Dr. Keswani discussed the concept of “radiomics”—using AI to capture information in radiology studies that even expert readers are not seeing. “There are all sorts of features, such as the size, texture, shape, morphology, and other aspects of cysts that may be imperceptible to us or that we don’t bother calculating, where AI might be used to capture some potential outcome for the patient, helping radiologists say, ‘This is a cyst you don’t need a scan on for another few years’ or ‘This is a cyst that needs surgery.’”
He also pointed to new research showing that “AI can review prediagnostic MRI scans from months to years before a diagnosis was made and can tell you which patients [would] develop pancreatic cancer and which would not.” Thus, he said, AI “could potentially be used to augment the radiologist’s read to identify pancreatic cancer at a stage when surgical cure is still possible."
Leveraging the Electronic Health Record
AI also has the potential to be deployed in the electronic health record (EHR), using tools such as natural language processing in combination with laboratory values and new diagnosis codes to develop a predictive model for pancreatic cancer risk in the relatively near future, Dr. Keswani said, citing proceedings from a 2021 workshop organized by the Kenner Family Research Fund in collaboration with the National Cancer Institute’s Cancer Biomarker Research Group.
“The conceptual framework would combine familial risk with personal risk factors, such as obesity and smoking, with other factors such as new-onset diabetes, unexplained weight loss, abdominal pain, circulating serum biomarkers, and muscle and fat atrophy to help identify patients earlier,” he said.
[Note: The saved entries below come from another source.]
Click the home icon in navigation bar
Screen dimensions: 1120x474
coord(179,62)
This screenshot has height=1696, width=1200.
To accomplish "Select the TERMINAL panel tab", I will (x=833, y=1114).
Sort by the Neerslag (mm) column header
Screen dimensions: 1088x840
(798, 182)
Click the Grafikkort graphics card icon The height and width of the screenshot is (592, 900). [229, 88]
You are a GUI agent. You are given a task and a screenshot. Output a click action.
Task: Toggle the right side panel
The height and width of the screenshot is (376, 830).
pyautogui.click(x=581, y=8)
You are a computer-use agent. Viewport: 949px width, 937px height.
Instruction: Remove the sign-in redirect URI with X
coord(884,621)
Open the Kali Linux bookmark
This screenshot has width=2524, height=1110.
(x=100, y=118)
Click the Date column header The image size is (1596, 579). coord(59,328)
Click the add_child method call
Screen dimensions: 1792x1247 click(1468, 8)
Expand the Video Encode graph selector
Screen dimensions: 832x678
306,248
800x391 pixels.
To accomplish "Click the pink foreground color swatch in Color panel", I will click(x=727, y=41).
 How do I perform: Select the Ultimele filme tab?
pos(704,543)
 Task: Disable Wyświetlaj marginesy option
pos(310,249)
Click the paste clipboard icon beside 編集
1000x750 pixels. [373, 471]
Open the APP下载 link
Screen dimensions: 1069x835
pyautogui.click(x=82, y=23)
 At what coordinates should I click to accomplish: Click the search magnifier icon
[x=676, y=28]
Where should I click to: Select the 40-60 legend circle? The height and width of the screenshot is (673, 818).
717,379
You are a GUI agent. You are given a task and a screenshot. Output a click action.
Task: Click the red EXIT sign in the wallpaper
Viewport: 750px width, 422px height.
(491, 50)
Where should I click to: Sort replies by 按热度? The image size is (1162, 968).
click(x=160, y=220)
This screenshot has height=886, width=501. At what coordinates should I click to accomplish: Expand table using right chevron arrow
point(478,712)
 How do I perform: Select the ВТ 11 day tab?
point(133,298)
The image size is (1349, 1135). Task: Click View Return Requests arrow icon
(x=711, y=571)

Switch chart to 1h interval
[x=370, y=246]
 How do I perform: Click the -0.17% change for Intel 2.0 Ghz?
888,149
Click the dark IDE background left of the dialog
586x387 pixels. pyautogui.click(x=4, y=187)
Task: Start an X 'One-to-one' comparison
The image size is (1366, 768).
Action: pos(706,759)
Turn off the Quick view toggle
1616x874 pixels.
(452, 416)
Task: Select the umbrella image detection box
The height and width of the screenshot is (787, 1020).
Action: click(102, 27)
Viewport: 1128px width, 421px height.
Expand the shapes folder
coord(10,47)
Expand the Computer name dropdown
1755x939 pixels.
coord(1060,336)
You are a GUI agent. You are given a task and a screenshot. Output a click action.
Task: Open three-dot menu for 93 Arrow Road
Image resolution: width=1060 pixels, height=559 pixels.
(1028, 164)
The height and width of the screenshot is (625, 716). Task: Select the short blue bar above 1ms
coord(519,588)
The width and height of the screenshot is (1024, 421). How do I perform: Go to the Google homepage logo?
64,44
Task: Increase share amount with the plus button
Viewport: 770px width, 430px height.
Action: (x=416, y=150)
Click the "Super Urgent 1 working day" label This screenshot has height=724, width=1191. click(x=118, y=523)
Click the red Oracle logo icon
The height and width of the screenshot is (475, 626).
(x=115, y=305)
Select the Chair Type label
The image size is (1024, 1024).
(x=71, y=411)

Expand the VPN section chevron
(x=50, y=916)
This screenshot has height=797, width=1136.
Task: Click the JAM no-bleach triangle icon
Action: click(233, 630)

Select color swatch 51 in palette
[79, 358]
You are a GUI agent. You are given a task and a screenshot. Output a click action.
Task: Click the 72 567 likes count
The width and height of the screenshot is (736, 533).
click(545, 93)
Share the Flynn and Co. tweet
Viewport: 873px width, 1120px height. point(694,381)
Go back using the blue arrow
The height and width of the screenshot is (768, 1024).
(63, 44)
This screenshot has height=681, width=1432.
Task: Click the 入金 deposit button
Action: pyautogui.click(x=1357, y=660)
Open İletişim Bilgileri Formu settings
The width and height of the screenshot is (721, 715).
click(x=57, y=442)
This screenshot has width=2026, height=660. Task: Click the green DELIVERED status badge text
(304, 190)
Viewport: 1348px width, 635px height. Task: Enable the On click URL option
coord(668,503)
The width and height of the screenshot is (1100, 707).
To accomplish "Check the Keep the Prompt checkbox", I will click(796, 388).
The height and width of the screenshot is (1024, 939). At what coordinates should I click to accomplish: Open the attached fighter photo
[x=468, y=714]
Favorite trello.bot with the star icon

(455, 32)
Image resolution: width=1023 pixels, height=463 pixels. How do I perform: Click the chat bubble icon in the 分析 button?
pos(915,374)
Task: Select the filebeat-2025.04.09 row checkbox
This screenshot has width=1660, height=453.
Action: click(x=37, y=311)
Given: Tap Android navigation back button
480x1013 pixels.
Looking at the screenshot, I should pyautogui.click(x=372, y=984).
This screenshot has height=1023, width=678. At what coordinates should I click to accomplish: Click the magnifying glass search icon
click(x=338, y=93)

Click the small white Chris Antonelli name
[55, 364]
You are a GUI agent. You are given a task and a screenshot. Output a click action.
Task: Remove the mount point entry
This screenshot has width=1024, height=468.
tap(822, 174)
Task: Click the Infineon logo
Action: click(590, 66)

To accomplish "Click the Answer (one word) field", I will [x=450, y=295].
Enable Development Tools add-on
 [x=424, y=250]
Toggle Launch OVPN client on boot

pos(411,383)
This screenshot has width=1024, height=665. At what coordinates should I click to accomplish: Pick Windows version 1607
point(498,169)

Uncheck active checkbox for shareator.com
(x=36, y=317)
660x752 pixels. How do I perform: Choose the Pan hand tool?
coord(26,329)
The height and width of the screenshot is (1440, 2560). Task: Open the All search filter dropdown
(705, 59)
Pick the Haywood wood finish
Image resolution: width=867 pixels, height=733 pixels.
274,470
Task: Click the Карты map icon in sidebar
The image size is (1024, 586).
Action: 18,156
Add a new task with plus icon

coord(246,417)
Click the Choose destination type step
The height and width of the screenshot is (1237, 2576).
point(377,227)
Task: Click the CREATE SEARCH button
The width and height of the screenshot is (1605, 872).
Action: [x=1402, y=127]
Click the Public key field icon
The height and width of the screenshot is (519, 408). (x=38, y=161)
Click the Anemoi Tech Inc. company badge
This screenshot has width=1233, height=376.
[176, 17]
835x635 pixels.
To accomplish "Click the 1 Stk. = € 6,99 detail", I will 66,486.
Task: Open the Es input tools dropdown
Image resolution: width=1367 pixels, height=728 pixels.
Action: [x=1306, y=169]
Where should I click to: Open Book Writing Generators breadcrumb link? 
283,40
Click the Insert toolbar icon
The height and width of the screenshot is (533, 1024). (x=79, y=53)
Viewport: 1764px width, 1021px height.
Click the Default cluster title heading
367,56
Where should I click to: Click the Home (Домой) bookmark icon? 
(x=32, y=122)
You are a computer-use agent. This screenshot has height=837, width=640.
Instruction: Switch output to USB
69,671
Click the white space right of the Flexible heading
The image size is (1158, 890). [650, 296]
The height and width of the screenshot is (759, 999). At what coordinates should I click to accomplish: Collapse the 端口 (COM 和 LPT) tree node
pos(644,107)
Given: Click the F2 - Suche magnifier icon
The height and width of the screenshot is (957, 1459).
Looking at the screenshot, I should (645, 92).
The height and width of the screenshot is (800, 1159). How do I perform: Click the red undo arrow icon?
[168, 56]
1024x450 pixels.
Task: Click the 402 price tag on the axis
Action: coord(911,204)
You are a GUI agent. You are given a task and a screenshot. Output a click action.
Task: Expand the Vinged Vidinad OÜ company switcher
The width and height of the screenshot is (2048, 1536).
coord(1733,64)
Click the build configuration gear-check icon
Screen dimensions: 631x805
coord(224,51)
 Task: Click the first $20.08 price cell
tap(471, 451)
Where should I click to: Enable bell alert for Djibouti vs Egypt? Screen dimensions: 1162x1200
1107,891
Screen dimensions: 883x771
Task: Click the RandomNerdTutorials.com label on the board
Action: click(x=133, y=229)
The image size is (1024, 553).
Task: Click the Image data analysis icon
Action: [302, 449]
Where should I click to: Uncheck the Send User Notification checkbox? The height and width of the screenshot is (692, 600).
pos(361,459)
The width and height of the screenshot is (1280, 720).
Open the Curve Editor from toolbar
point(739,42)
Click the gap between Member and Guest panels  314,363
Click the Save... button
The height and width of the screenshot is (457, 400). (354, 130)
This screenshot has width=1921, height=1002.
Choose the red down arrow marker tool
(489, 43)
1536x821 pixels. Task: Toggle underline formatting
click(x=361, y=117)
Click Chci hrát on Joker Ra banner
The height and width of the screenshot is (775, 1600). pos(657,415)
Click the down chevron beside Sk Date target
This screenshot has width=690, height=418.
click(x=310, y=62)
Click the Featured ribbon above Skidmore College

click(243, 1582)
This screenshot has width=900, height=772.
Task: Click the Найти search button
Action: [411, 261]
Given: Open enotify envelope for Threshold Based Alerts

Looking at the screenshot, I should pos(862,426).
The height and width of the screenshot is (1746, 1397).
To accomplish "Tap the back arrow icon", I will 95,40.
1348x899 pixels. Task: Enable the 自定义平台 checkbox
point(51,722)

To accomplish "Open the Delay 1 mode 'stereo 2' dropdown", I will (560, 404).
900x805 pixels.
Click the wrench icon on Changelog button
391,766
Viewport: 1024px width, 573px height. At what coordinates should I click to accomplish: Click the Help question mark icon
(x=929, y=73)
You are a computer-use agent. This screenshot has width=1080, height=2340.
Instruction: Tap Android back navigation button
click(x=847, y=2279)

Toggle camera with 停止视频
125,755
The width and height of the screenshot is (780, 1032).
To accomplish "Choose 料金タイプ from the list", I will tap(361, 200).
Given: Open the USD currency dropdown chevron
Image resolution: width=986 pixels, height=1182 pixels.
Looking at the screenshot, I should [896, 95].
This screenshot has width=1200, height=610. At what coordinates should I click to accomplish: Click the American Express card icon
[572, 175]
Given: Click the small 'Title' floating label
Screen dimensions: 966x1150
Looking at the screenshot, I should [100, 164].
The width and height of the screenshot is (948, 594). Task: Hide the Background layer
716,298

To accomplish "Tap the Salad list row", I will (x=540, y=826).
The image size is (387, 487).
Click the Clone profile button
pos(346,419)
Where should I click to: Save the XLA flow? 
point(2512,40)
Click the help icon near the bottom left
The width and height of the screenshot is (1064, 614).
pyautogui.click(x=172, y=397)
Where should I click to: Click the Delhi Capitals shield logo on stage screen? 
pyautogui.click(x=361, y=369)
Bowel preparation is an area in which AI has particular potential in improving adequacy and, therefore, efficiency, said Shyam Thakkar, MD, the director of advanced therapeutic endoscopy at West Virginia University, in Morgantown.
He noted that several groups have evaluated the use of convolutional neural networks to determine the adequacy of bowel prep. “This model is able to distinguish adequate from inadequate bowel prep with an AUC [area under the curve] of 0.91, and document inadequate prep 100% of the time,” Dr. Thakkar said. “Advances in automated bowel prep and cecal detection then allow for improved standardization of endoscopic completion, and ultimately, improved [adenoma detection] and reduced interval colorectal cancer.”
Finally, AI could also be deployed to improve efficiency in the appropriate use of always-limited resources during patient preparation, procedural time and patient recovery, Dr. Thakkar said. “Academic medical centers regularly have delays in between 30% and 50% of all endoscopic procedures, caused by factors such as staff unavailability and patient flow processes such as registration time, admission, transportation and scheduling."
Dr. Thakkar suggested that AI models, integrated with endoscopy systems and the EHR, could be used to optimize performance. He cited a recent preprint study in which the authors developed a “digital twin” of their endoscopy suite to create output models, which ultimately saved about 1.3 staff hours per day per procedure room, while increasing the usage capacity of those rooms by 9%.